> **Provided data**:
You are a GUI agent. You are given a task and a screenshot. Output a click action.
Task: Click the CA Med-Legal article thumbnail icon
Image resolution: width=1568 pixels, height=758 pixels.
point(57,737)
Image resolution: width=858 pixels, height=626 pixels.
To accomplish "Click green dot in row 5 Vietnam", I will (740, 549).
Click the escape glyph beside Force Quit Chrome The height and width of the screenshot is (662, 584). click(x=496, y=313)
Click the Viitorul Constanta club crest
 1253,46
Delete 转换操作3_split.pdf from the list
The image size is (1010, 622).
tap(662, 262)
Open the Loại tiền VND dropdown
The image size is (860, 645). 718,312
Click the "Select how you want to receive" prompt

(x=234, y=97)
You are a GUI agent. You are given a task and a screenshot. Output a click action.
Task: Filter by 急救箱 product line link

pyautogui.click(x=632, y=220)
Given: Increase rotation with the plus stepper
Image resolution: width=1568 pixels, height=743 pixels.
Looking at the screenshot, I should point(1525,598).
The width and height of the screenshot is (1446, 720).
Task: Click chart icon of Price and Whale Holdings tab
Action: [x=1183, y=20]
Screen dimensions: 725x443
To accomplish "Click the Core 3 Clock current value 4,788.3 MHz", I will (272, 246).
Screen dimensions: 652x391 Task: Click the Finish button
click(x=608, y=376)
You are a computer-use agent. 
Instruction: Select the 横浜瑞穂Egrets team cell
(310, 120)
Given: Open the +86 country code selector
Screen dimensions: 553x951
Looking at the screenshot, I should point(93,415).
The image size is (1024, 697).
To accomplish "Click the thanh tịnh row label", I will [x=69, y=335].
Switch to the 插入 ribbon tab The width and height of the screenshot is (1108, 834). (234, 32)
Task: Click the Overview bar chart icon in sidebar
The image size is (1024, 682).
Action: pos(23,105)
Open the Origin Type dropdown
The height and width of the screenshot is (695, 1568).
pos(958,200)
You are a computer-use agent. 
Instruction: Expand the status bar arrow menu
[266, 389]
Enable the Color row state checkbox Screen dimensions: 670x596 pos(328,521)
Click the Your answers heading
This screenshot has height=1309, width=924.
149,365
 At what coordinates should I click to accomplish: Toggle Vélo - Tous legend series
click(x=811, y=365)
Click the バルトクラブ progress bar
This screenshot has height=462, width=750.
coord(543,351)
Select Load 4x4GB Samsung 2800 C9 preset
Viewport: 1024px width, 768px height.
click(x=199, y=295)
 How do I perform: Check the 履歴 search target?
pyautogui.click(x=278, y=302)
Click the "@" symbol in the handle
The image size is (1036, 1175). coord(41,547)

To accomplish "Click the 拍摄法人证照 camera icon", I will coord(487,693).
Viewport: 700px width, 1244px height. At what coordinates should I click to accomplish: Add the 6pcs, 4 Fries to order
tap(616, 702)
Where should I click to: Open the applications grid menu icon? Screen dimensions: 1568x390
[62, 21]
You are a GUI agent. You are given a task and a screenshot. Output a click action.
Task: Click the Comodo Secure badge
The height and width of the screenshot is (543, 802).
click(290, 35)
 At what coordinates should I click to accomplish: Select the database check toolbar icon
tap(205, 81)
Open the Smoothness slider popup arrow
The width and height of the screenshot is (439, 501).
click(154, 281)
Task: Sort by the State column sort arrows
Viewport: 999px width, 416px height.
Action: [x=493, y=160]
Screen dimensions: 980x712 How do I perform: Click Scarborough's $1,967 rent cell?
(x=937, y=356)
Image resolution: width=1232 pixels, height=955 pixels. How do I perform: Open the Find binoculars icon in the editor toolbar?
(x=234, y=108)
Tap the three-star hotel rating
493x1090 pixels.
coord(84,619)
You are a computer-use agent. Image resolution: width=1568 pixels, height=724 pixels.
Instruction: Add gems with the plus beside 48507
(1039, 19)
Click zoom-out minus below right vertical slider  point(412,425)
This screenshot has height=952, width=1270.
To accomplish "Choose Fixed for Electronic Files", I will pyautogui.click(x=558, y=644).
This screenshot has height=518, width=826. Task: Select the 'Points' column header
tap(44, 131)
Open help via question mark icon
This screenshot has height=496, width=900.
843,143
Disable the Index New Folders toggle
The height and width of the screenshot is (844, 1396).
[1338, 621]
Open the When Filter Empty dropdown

> **Required work**: Restate every line of the data word for word.

> **Your response**:
You are a GUI agent. You are given a task and a screenshot. Output a click action.
Task: Click the CA Med-Legal article thumbnail icon
Image resolution: width=1568 pixels, height=758 pixels.
point(57,737)
Image resolution: width=858 pixels, height=626 pixels.
To accomplish "Click green dot in row 5 Vietnam", I will (740, 549).
Click the escape glyph beside Force Quit Chrome The height and width of the screenshot is (662, 584). click(x=496, y=313)
Click the Viitorul Constanta club crest
 1253,46
Delete 转换操作3_split.pdf from the list
The image size is (1010, 622).
tap(662, 262)
Open the Loại tiền VND dropdown
The image size is (860, 645). 718,312
Click the "Select how you want to receive" prompt

(x=234, y=97)
You are a GUI agent. You are given a task and a screenshot. Output a click action.
Task: Filter by 急救箱 product line link

pyautogui.click(x=632, y=220)
Given: Increase rotation with the plus stepper
Image resolution: width=1568 pixels, height=743 pixels.
Looking at the screenshot, I should point(1525,598).
The width and height of the screenshot is (1446, 720).
Task: Click chart icon of Price and Whale Holdings tab
Action: [x=1183, y=20]
Screen dimensions: 725x443
To accomplish "Click the Core 3 Clock current value 4,788.3 MHz", I will (272, 246).
Screen dimensions: 652x391 Task: Click the Finish button
click(x=608, y=376)
You are a computer-use agent. 
Instruction: Select the 横浜瑞穂Egrets team cell
(310, 120)
Given: Open the +86 country code selector
Screen dimensions: 553x951
Looking at the screenshot, I should point(93,415).
The image size is (1024, 697).
To accomplish "Click the thanh tịnh row label", I will [x=69, y=335].
Switch to the 插入 ribbon tab The width and height of the screenshot is (1108, 834). (234, 32)
Task: Click the Overview bar chart icon in sidebar
The image size is (1024, 682).
Action: pos(23,105)
Open the Origin Type dropdown
The height and width of the screenshot is (695, 1568).
pos(958,200)
You are a computer-use agent. 
Instruction: Expand the status bar arrow menu
[266, 389]
Enable the Color row state checkbox Screen dimensions: 670x596 pos(328,521)
Click the Your answers heading
This screenshot has height=1309, width=924.
149,365
 At what coordinates should I click to accomplish: Toggle Vélo - Tous legend series
click(x=811, y=365)
Click the バルトクラブ progress bar
This screenshot has height=462, width=750.
coord(543,351)
Select Load 4x4GB Samsung 2800 C9 preset
Viewport: 1024px width, 768px height.
click(x=199, y=295)
 How do I perform: Check the 履歴 search target?
pyautogui.click(x=278, y=302)
Click the "@" symbol in the handle
The image size is (1036, 1175). coord(41,547)

To accomplish "Click the 拍摄法人证照 camera icon", I will coord(487,693).
Viewport: 700px width, 1244px height. At what coordinates should I click to accomplish: Add the 6pcs, 4 Fries to order
tap(616, 702)
Where should I click to: Open the applications grid menu icon? Screen dimensions: 1568x390
[62, 21]
You are a GUI agent. You are given a task and a screenshot. Output a click action.
Task: Click the Comodo Secure badge
The height and width of the screenshot is (543, 802).
click(290, 35)
 At what coordinates should I click to accomplish: Select the database check toolbar icon
tap(205, 81)
Open the Smoothness slider popup arrow
The width and height of the screenshot is (439, 501).
click(154, 281)
Task: Sort by the State column sort arrows
Viewport: 999px width, 416px height.
Action: [x=493, y=160]
Screen dimensions: 980x712 How do I perform: Click Scarborough's $1,967 rent cell?
(x=937, y=356)
Image resolution: width=1232 pixels, height=955 pixels. How do I perform: Open the Find binoculars icon in the editor toolbar?
(x=234, y=108)
Tap the three-star hotel rating
493x1090 pixels.
coord(84,619)
You are a computer-use agent. Image resolution: width=1568 pixels, height=724 pixels.
Instruction: Add gems with the plus beside 48507
(1039, 19)
Click zoom-out minus below right vertical slider  point(412,425)
This screenshot has height=952, width=1270.
To accomplish "Choose Fixed for Electronic Files", I will pyautogui.click(x=558, y=644).
This screenshot has height=518, width=826. Task: Select the 'Points' column header
tap(44, 131)
Open help via question mark icon
This screenshot has height=496, width=900.
843,143
Disable the Index New Folders toggle
The height and width of the screenshot is (844, 1396).
[1338, 621]
Open the When Filter Empty dropdown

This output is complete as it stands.